In the entries below, find the line containing "Screen dimensions: 455x807" and the line containing "Task: Pin the Projects panel". Copy those two lines and everything between them exactly, and only that.

• **RECORDS SUPPLIED**:
↓

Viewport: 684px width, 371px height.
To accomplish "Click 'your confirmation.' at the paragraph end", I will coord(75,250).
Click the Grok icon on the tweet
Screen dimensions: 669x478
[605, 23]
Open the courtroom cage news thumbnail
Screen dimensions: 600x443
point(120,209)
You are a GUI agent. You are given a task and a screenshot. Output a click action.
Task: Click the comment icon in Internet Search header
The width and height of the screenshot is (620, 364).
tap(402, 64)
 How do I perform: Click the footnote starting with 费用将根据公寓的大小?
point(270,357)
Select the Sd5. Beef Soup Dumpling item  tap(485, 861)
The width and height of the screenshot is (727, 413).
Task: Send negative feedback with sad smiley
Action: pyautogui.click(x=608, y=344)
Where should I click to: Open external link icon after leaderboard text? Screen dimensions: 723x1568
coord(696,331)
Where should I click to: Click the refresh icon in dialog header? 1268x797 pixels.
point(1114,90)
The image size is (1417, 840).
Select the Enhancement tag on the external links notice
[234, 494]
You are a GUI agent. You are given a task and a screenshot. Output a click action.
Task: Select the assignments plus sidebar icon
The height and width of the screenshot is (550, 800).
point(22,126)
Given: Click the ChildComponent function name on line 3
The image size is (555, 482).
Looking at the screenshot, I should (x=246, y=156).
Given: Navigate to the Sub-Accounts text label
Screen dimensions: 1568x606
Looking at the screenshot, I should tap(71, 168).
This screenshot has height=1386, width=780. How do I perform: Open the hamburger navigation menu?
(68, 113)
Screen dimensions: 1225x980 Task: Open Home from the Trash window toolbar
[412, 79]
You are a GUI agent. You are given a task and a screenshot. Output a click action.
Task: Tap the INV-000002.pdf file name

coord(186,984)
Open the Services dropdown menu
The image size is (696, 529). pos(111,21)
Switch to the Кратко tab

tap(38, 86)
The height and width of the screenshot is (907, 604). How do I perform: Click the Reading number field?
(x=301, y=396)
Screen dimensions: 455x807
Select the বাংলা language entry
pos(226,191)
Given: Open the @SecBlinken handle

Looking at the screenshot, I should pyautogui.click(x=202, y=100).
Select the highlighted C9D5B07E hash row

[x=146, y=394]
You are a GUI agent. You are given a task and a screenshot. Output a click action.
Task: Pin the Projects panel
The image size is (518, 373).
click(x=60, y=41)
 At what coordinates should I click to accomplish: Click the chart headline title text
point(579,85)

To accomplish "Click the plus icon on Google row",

↑

• **WRITTEN RESPONSE**:
Screen dimensions: 455x807
Select the বাংলা language entry
pos(226,191)
Given: Open the @SecBlinken handle

Looking at the screenshot, I should pyautogui.click(x=202, y=100).
Select the highlighted C9D5B07E hash row

[x=146, y=394]
You are a GUI agent. You are given a task and a screenshot. Output a click action.
Task: Pin the Projects panel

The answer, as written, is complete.